### [READING TEXT]
In many of the old tales, the hero is the youngest and seemingly least promising of several brothers. He appears to be a simple fool predestined to fail at everything he does.
Introduction
In many of the old tales, the hero is the youngest and seemingly least promising of several brothers. He appears to be a simple fool predestined to fail at everything he does. His ambitions are ridiculed by everyone. Still, willingly or unwillingly, loved or rejected, for reasons good and bad, like so many other young men before him, he sets out to do the best he can.
Movement from the familiar into the unknown activates a dynamic, archetypally based constellation of opposites. On one side is the desire for a familiar, secure place where one unquestionably belongs, the rules are known, and basic needs are always provided for. On the other side is the drive towards self-sufficient independence. Many men find coming to terms with these seeming mutually exclusive needs difficult, especially when confronted with the fact of their dependence. Having been told countless times that "real men always stand tall on their own two feet," proud in their ability to go it alone, boys and men come to believe that radical independence is an indispensable quality of manhood, and judge anything less in themselves as failure.
At the seemingly opposite end of the spectrum from the man who fiercely resists all attempts to limit his freedom, yet so closely linked as to often be manifest in the same man, is the man who is seemingly incapable of doing anything on his own. Apparently lacking a life force of his own, his very existence seems to depend on his link to some external source of vitality. While the connection can be to anything or anyone, more often than not the object of his dependence will be some representative of the all nurturing, all engulfing Great Mother, a figure who is both longed for and bitterly hated, often at one and the same time.

### [TO BE DONE]
According to the introduction, why do boys and men judge anything short of radical independence in themselves as failure? Answer in one to three sentences. The entries after the introduction play no part here.

### [DATA PROVIDED]
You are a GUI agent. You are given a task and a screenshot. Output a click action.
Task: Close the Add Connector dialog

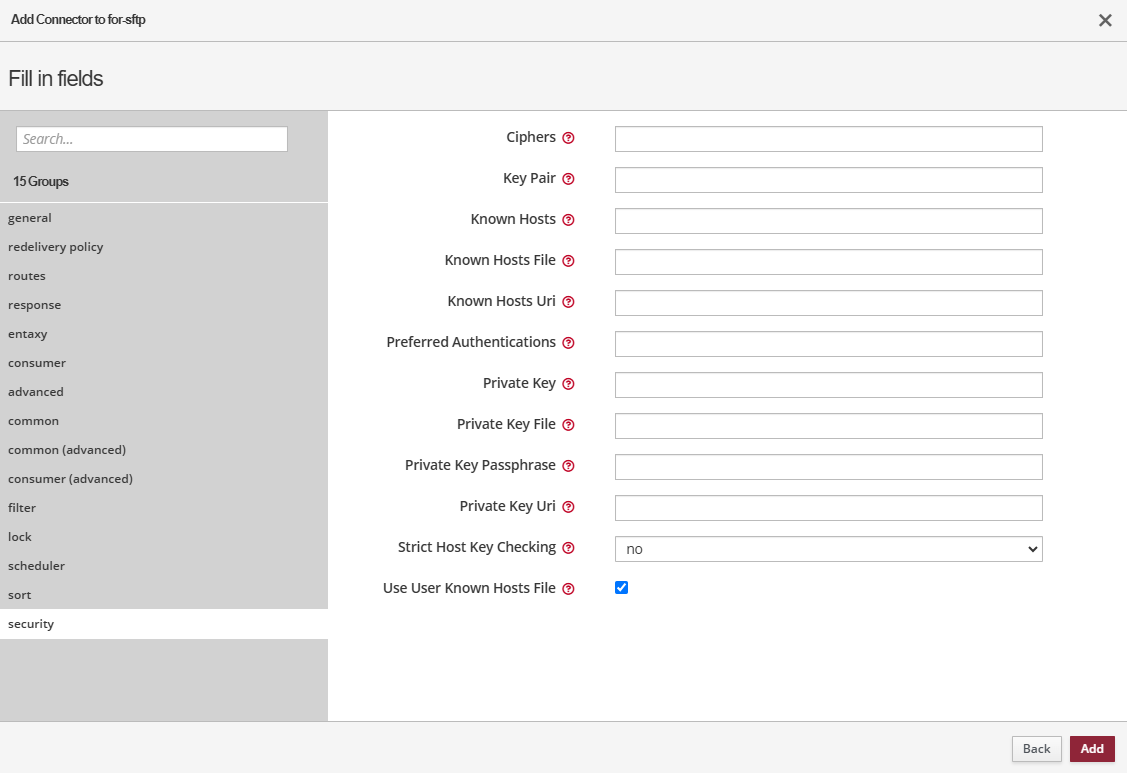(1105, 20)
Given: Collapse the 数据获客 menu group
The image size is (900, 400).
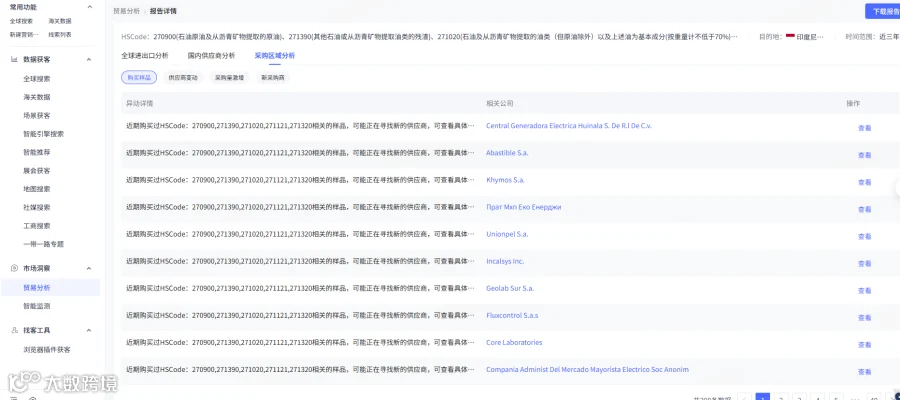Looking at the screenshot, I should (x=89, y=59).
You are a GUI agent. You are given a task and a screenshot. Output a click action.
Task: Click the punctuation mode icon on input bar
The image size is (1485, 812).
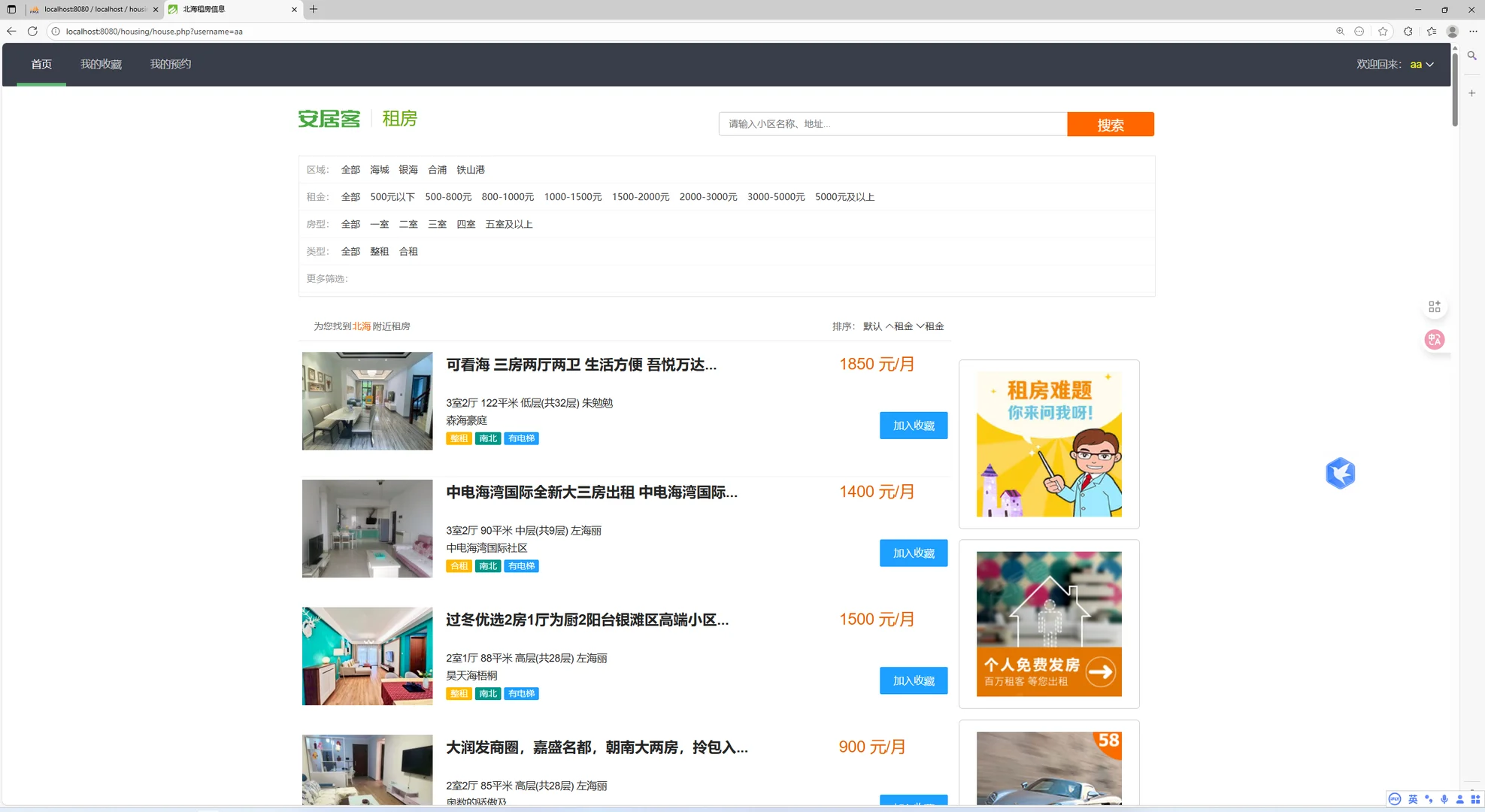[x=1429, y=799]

==

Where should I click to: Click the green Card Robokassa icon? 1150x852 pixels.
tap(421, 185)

...

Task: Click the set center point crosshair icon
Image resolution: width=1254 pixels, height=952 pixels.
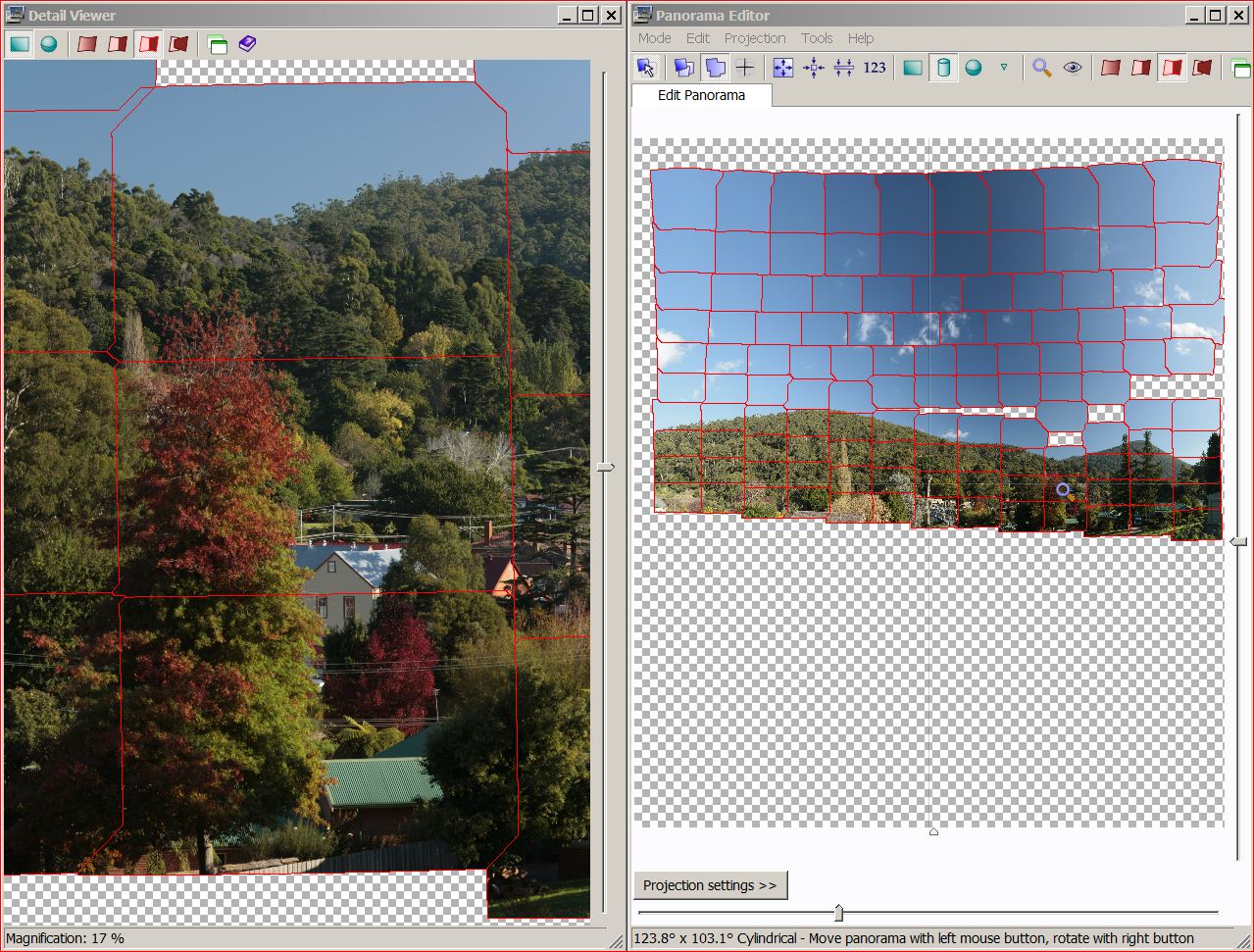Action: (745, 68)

### [ANSWER TO THE PROBLEM]
They have been told countless times that "real men always stand tall on their own two feet." From this they come to believe that radical independence is an indispensable quality of manhood, so anything less in themselves counts as failure.